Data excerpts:
........
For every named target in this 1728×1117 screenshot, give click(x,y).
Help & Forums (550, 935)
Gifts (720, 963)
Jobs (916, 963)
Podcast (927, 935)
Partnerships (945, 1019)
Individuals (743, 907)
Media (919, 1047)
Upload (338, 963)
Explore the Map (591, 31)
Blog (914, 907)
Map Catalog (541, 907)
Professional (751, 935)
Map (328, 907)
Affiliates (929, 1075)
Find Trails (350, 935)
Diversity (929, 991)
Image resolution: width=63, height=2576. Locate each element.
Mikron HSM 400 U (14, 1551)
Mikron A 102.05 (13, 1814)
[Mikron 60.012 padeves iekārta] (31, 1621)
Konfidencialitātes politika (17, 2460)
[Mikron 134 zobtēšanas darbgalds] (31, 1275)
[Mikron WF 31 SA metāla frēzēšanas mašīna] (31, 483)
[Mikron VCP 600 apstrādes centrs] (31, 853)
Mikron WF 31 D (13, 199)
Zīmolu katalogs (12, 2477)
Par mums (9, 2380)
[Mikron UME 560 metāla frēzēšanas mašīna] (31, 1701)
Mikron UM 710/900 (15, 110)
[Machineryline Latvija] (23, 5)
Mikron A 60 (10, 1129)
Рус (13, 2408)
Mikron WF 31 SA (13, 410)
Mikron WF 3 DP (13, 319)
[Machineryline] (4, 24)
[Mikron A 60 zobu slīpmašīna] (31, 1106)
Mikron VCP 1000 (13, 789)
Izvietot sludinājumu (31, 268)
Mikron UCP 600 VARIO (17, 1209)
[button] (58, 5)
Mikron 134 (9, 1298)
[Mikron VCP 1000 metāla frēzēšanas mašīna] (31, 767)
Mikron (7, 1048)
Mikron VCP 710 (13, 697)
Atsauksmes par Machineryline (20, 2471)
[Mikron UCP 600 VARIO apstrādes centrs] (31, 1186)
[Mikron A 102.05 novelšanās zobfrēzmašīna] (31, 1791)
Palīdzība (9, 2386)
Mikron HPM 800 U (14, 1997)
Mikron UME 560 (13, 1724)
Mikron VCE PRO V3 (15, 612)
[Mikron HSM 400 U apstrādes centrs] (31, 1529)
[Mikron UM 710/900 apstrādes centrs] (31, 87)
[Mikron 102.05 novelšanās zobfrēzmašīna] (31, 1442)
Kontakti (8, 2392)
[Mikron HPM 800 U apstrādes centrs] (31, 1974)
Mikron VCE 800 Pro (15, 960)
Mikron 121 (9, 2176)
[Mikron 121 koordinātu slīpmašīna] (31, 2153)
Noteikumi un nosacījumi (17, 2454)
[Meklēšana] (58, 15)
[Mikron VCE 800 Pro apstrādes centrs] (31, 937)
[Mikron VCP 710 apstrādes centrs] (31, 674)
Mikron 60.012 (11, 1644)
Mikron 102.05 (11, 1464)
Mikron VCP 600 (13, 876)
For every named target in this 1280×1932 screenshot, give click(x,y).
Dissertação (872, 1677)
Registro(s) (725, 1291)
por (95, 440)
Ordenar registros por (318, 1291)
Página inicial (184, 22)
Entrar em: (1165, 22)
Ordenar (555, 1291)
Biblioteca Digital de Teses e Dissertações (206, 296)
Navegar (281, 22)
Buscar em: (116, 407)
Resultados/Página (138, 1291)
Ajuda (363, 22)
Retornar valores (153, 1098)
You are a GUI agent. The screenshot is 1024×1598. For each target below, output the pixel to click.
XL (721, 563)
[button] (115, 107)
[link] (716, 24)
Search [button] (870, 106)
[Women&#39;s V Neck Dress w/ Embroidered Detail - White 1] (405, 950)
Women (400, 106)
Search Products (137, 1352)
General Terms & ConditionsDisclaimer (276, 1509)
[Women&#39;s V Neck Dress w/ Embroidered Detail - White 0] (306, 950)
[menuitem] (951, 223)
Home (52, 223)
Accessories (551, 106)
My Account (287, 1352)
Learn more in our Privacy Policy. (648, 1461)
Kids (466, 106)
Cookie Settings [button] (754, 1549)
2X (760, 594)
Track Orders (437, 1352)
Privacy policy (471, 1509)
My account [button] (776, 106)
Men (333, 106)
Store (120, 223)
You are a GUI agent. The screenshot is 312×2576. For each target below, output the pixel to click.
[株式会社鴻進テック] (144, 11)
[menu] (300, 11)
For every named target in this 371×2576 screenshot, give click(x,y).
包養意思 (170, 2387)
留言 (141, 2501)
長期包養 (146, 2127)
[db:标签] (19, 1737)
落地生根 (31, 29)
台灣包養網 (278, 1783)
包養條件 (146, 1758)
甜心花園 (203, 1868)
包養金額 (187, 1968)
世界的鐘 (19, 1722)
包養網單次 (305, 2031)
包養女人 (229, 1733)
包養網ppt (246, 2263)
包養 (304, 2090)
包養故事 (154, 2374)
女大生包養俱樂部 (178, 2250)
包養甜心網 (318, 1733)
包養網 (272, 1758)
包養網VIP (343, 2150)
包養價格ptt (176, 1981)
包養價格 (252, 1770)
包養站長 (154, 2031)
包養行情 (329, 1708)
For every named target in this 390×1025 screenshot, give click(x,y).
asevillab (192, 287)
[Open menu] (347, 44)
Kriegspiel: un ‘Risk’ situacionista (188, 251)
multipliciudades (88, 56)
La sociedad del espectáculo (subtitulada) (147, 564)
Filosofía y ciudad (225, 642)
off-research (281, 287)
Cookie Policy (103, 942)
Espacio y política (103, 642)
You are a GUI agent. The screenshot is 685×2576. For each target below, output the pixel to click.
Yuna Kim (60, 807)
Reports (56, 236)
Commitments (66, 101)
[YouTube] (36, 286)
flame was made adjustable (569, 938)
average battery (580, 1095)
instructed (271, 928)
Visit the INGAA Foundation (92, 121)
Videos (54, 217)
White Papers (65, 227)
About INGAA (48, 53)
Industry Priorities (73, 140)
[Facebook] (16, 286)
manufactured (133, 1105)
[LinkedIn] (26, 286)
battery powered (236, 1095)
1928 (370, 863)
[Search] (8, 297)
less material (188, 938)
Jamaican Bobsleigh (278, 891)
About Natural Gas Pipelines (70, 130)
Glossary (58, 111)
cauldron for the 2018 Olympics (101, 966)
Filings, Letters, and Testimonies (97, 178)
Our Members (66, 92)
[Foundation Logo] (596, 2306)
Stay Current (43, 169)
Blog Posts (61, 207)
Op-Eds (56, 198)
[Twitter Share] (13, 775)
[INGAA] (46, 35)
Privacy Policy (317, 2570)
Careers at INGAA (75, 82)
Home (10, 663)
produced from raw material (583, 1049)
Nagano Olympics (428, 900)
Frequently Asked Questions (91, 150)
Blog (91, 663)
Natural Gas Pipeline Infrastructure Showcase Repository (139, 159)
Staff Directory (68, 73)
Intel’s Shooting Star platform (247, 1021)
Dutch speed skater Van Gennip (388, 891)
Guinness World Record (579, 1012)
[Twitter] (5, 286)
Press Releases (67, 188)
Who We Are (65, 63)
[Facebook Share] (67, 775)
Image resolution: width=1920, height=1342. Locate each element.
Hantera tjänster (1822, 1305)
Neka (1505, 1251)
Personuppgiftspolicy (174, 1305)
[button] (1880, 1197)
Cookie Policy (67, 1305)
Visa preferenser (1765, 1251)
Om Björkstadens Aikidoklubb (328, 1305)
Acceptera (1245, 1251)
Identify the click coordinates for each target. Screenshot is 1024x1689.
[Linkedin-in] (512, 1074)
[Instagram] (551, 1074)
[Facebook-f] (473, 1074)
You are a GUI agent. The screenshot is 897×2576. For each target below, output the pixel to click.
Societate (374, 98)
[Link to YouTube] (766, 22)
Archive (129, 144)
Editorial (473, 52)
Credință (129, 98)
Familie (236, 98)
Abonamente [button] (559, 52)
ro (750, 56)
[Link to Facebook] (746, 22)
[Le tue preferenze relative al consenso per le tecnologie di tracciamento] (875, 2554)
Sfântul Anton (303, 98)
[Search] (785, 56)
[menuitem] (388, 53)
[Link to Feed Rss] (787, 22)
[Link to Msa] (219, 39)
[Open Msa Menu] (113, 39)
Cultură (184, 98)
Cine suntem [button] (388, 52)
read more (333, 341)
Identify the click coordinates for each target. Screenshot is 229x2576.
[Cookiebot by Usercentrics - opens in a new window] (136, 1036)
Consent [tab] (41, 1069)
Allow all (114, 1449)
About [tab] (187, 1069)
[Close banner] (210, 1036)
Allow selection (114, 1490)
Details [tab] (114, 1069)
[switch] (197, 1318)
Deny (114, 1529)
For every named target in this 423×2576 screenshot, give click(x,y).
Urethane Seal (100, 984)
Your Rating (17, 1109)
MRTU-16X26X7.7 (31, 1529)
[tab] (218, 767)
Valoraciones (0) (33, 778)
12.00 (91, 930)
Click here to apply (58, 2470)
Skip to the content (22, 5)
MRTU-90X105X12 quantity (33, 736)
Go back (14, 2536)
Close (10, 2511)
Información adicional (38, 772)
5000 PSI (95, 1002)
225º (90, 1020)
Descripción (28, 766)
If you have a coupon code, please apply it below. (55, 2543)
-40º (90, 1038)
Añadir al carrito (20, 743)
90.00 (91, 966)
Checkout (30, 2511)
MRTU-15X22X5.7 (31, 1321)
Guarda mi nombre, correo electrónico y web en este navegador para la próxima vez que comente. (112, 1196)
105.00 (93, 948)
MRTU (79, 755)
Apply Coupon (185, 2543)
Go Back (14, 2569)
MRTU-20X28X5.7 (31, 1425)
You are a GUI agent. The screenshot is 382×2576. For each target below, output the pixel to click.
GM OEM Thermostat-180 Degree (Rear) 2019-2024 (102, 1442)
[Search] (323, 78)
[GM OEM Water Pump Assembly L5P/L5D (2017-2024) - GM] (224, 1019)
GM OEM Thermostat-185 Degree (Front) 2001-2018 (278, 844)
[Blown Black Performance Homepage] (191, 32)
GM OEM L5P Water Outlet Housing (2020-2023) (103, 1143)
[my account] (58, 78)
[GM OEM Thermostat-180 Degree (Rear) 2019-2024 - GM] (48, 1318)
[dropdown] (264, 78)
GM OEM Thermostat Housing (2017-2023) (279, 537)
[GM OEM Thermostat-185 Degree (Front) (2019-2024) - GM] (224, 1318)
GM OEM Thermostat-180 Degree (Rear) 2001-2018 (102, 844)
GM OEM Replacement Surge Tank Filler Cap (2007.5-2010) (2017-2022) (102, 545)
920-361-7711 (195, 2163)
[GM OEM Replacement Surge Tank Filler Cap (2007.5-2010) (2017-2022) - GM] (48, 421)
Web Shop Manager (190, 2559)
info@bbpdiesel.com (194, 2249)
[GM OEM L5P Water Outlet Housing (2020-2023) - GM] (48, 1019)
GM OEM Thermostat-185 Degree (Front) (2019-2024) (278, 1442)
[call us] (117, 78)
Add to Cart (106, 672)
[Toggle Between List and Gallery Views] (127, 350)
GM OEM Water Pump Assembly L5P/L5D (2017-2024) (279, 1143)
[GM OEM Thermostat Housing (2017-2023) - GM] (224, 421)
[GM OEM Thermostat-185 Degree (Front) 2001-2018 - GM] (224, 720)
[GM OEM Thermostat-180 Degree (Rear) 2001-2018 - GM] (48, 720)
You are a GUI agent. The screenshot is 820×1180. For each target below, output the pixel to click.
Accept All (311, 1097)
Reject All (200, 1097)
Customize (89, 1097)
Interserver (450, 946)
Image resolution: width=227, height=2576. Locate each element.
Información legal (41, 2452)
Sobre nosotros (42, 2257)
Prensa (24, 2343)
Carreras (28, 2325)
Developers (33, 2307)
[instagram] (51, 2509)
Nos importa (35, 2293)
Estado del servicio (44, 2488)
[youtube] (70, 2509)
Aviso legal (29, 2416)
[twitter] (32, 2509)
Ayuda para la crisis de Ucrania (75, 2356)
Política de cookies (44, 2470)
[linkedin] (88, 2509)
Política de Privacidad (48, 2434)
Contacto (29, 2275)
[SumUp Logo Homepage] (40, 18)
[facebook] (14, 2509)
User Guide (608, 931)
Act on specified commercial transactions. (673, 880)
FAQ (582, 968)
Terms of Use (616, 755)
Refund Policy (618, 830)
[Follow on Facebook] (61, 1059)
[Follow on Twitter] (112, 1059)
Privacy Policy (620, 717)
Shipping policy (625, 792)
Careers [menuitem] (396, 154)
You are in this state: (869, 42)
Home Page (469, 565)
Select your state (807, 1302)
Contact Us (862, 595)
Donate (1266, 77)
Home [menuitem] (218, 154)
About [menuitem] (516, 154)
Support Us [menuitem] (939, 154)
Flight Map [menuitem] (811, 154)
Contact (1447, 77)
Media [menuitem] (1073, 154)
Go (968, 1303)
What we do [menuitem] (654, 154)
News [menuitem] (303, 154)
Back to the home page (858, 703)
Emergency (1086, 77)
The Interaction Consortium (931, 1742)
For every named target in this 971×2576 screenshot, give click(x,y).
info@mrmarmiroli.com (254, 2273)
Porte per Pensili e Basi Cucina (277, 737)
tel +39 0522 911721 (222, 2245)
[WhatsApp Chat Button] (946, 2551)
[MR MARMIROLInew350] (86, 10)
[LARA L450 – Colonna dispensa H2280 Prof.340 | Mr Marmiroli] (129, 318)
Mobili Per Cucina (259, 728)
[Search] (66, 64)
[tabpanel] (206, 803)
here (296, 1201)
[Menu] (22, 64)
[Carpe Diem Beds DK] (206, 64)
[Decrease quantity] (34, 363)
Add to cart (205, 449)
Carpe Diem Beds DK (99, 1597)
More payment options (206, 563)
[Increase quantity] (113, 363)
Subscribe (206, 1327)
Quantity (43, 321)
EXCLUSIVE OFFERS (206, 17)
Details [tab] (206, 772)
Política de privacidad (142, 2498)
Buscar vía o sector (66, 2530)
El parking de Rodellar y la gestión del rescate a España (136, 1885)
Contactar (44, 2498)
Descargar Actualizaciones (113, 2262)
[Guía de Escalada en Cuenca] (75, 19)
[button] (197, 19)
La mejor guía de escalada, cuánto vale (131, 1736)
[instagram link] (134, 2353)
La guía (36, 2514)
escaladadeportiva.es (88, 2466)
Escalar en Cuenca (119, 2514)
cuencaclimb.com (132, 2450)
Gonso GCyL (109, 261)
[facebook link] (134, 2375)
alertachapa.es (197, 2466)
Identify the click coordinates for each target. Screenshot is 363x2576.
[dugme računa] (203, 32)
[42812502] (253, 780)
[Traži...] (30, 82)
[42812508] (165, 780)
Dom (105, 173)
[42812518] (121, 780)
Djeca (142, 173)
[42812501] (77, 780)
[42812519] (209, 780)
........
**Problem to solve**. Retype only the stretch of lines above starting at the one with "About Natural Gas Pipelines (70, 130)" and stopping at the one with "Acceptera (1245, 1251)", exactly as written, with both kept.

**Written answer**.
About Natural Gas Pipelines (70, 130)
Glossary (58, 111)
cauldron for the 2018 Olympics (101, 966)
Filings, Letters, and Testimonies (97, 178)
Our Members (66, 92)
[Foundation Logo] (596, 2306)
Stay Current (43, 169)
Blog Posts (61, 207)
Op-Eds (56, 198)
[Twitter Share] (13, 775)
[INGAA] (46, 35)
Privacy Policy (317, 2570)
Careers at INGAA (75, 82)
Home (10, 663)
produced from raw material (583, 1049)
Nagano Olympics (428, 900)
Frequently Asked Questions (91, 150)
Blog (91, 663)
Natural Gas Pipeline Infrastructure Showcase Repository (139, 159)
Staff Directory (68, 73)
Intel’s Shooting Star platform (247, 1021)
Dutch speed skater Van Gennip (388, 891)
Guinness World Record (579, 1012)
[Twitter] (5, 286)
Press Releases (67, 188)
Who We Are (65, 63)
[Facebook Share] (67, 775)
Image resolution: width=1920, height=1342. Locate each element.
Hantera tjänster (1822, 1305)
Neka (1505, 1251)
Personuppgiftspolicy (174, 1305)
[button] (1880, 1197)
Cookie Policy (67, 1305)
Visa preferenser (1765, 1251)
Om Björkstadens Aikidoklubb (328, 1305)
Acceptera (1245, 1251)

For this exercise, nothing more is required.